Mark Regnerus, autor do livro “Fruto Proibido – Sexo e religião nas vidas dos adolescentes norteamericanos”, elenca dados relativos a transar só após casar: evangélicos: 73,7%; protestantes tradicionais: 51,9%; católicos: 51,2%; judeus: 27%.


 


 


Regnerus pesquisa as repercussões da “Política ABC”, ação divorciada de noções rudimentares de direitos sexuais e direitos reprodutivos, alicerçada na visão fundamentalista de Bush e do Vaticano, que consta de três pontos: abstinência; fidelidade; e camisinha, quando absolutamente necessária.



 



Bush usar dinheiro público de um Estado laico para irrigar sua visão religiosa é indecente.
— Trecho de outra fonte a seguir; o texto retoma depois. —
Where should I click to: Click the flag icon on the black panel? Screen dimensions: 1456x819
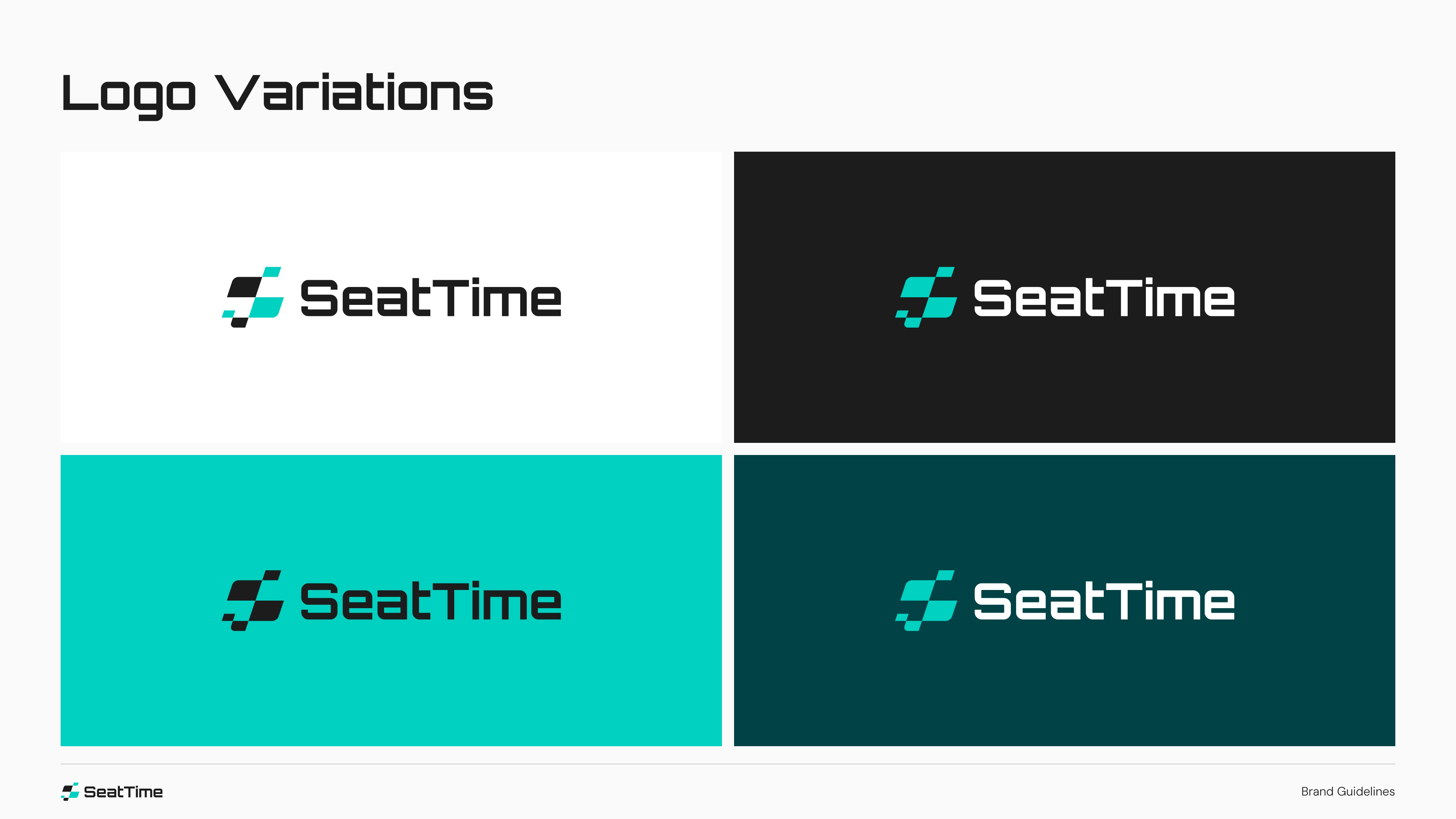coord(926,297)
Mas é abusar demais se contrapor a verdades científicas, já que tais ações difundem que a proteção da camisinha contra a Aids e demais DST's é duvidosa!


 


 


Todavia, a pregação fanática da abstinência sexual, que tem o voto de castidade como alicerce, mostra resultados que enfraquecem o movimento pró-virgindade como a pedra de toque da prevenção das DSTs e arauto da única moralidade possível.


 


 


A Universidade de Columbia pesquisou por sete anos 12 mil jovens de 12 a 18 anos, revelando dados desmoralizadores do puritanismo do movimento True Love Waits, que distribuiu 2,5 milhões de “carteirinhas de voto de castidade”: portadores(as) da carteirinha têm menor acesso à informação e não são sensíveis aos apelos de uso da camisinha; retardam o início da vida sexual em até 18 meses; se casam mais cedo e têm menos parceiros que os demais adolescentes.


 


 


Todavia, exibem uma taxa de contaminação por DSTs igual a quem não jurou castidade. É isso que Bush e o Vaticano oferecem ao mundo no lugar de educação sexual e da orientação para o sexo seguro!